Useful? Or Just Interesting?

Thoughtful business leaders are hungry for new insights and – for better or worse – often find that there is no shortage of data. Dashboards, KPIs, quarterly program reviews and various marketing platforms all provide ample metrics, segments and discoveries. However, not all of this information is necessarily meaningful, or useful.

How do we know when data is useful…or merely interesting?

“Useful” insights can inform decision making. For example, a clear skew in your customer-base toward men over the age of 40 could guide important (and expensive) marketing decisions from creative development to media placement. This is useful, actionable information.

By contrast, “merely interesting” information – such as a coincidental, statistically insignificant spike in women buyers on one random Wednesday in March – has only entertainment value. Though we might try to understand the anomaly, going too far down the path in terms of analytics will only leave us wasting scarce analytical resources and executive bandwidth.

An insight might be interesting but not useful, if:

  • It’s too early to interpret the data because the results are incomplete and the statistical significance – or signal to noise ratio – is too low.
    • A marketing campaign shows five sales and an ROI above target on day one. You do not yet have enough information to draw conclusions or to scale the campaign.
  • It’s too early to interpret the results because we haven’t yet developed the proper context in which to frame them.
    • You launch a new product and notice an early trend toward female buyers in their 30s, but you don’t yet have a proper grasp of the product’s exposure to other audiences.
  • The scale of the data does not match the scale of the business issue being examined – too macro, too micro.
    • You build a model to predict tomorrow’s stock price. You wouldn’t use that same model to predict the stock price one year from now.
  • The analytical method was over-specified by the client, but a different analysis is actually required to address the question.
    • The client wants you to develop a predictive model for the likelihood of a homeowner to purchase new windows based only on age and income, but the purchase history and age of the home would provide better insights.
  • The juice isn’t worth the squeeze – meaning, the insight is not material to the business, while other analyses show more promise.
    • You could try to pinpoint the average highest level of education of your customer base…or you could analyze what offer they responded to most favorably.
  • The question attempts to find insights outside the range of available data. Extrapolation outside that range is risky.
    • Your model was trained on customers who spent between $100 and $400 on their first purchase. You can run the model on a segment of customers who spent $600, but not with guaranteed reliability.

Interesting without action is distraction.

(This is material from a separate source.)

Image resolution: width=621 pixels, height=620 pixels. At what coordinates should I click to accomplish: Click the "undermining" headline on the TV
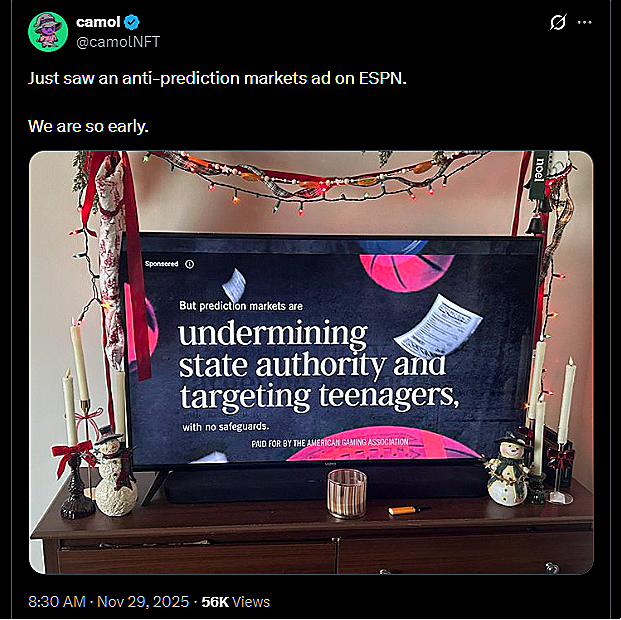[273, 334]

With so much data available, particularly so much useful data, anything that consumes mindshare without implying actionable results is harmful. In fact, sliding down the rabbit hole of incomplete data not only distracts a team from progress but can actually obscure truly useful insights – sometimes unproductive insights can be so interesting that you cling to them unnecessarily, forming unhelpful biases.

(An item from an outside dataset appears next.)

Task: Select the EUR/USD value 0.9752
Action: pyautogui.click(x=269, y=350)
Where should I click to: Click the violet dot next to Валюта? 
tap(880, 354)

Occasionally, however, following up on what seems (to the analyst) to be merely interesting is the right thing to do. This is often early in the exploration phase of a project. Some examples of situations in which “interesting” might actually be worth pursuing include:

  • When the insight hasn’t yet found its way to the right set of eyes, capable of seeing the utility because of broader knowledge, experience or context.
  • When the analyst hasn’t yet developed an intuitive understanding of the business.

In the early phases of data analysis, the team often walks different prototype insights around the business to see what clicks. This also allows us to gather data on how specific leaders process information, for later use in dashboard design.

A mature analyst is, above all, flexible. You need to know when to draw a hard line in terms of not allowing inappropriate interpretation. But you also need to know when to bend the (statistical) rules when the business needs timely directional insight and exploration.

Analysis is only good if it creates value.

As analysts, we create value through the insights we generate. To capture that value, a decision maker must receive, understand and use the insights. Thus, an analyst’s most important responsibility is to maintain the clearest communication pathway. One way to get this right is to keep “just interesting” clutter to a minimum, avoiding dilution, distraction and miscommunication.